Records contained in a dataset
————

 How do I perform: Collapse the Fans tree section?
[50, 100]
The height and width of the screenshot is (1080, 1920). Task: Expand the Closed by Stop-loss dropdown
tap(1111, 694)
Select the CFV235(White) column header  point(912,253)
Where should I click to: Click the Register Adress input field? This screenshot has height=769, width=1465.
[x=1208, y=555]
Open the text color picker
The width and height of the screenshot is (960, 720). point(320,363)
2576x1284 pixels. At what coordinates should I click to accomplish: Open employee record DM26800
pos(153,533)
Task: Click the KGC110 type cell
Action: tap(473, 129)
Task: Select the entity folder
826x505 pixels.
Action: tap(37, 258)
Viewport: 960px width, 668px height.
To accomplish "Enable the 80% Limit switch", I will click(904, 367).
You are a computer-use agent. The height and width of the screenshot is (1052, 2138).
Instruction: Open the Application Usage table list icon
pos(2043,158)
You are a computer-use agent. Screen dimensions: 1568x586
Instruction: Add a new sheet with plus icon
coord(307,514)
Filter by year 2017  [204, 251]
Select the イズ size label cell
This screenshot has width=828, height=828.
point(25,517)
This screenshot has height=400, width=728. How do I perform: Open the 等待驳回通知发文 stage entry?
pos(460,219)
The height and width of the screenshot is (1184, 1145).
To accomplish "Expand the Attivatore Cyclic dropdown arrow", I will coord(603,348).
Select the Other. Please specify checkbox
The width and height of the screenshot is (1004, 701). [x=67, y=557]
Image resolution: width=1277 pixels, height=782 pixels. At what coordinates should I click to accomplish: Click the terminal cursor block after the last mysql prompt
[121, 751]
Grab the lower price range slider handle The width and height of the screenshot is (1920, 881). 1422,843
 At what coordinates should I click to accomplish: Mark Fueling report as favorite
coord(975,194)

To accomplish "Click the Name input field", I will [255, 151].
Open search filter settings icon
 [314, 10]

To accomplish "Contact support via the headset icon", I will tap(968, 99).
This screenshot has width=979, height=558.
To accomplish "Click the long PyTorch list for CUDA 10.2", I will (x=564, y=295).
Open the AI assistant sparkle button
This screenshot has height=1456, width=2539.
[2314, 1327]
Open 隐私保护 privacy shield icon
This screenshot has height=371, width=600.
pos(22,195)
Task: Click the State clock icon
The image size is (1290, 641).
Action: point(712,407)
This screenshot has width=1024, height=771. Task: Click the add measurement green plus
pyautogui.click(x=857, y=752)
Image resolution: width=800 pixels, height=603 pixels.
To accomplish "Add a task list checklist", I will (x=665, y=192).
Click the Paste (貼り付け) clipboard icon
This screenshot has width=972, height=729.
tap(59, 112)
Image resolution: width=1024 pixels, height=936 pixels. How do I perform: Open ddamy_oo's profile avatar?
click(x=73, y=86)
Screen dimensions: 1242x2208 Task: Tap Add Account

————

__Your instructions__. Each line above must be retyped exactly in the response.

__Output__.
 How do I perform: Collapse the Fans tree section?
[50, 100]
The height and width of the screenshot is (1080, 1920). Task: Expand the Closed by Stop-loss dropdown
tap(1111, 694)
Select the CFV235(White) column header  point(912,253)
Where should I click to: Click the Register Adress input field? This screenshot has height=769, width=1465.
[x=1208, y=555]
Open the text color picker
The width and height of the screenshot is (960, 720). point(320,363)
2576x1284 pixels. At what coordinates should I click to accomplish: Open employee record DM26800
pos(153,533)
Task: Click the KGC110 type cell
Action: tap(473, 129)
Task: Select the entity folder
826x505 pixels.
Action: tap(37, 258)
Viewport: 960px width, 668px height.
To accomplish "Enable the 80% Limit switch", I will click(904, 367).
You are a computer-use agent. The height and width of the screenshot is (1052, 2138).
Instruction: Open the Application Usage table list icon
pos(2043,158)
You are a computer-use agent. Screen dimensions: 1568x586
Instruction: Add a new sheet with plus icon
coord(307,514)
Filter by year 2017  [204, 251]
Select the イズ size label cell
This screenshot has width=828, height=828.
point(25,517)
This screenshot has height=400, width=728. How do I perform: Open the 等待驳回通知发文 stage entry?
pos(460,219)
The height and width of the screenshot is (1184, 1145).
To accomplish "Expand the Attivatore Cyclic dropdown arrow", I will coord(603,348).
Select the Other. Please specify checkbox
The width and height of the screenshot is (1004, 701). [x=67, y=557]
Image resolution: width=1277 pixels, height=782 pixels. At what coordinates should I click to accomplish: Click the terminal cursor block after the last mysql prompt
[121, 751]
Grab the lower price range slider handle The width and height of the screenshot is (1920, 881). 1422,843
 At what coordinates should I click to accomplish: Mark Fueling report as favorite
coord(975,194)

To accomplish "Click the Name input field", I will [255, 151].
Open search filter settings icon
 [314, 10]

To accomplish "Contact support via the headset icon", I will tap(968, 99).
This screenshot has width=979, height=558.
To accomplish "Click the long PyTorch list for CUDA 10.2", I will (x=564, y=295).
Open the AI assistant sparkle button
This screenshot has height=1456, width=2539.
[2314, 1327]
Open 隐私保护 privacy shield icon
This screenshot has height=371, width=600.
pos(22,195)
Task: Click the State clock icon
The image size is (1290, 641).
Action: point(712,407)
This screenshot has width=1024, height=771. Task: Click the add measurement green plus
pyautogui.click(x=857, y=752)
Image resolution: width=800 pixels, height=603 pixels.
To accomplish "Add a task list checklist", I will (x=665, y=192).
Click the Paste (貼り付け) clipboard icon
This screenshot has width=972, height=729.
tap(59, 112)
Image resolution: width=1024 pixels, height=936 pixels. How do I perform: Open ddamy_oo's profile avatar?
click(x=73, y=86)
Screen dimensions: 1242x2208 Task: Tap Add Account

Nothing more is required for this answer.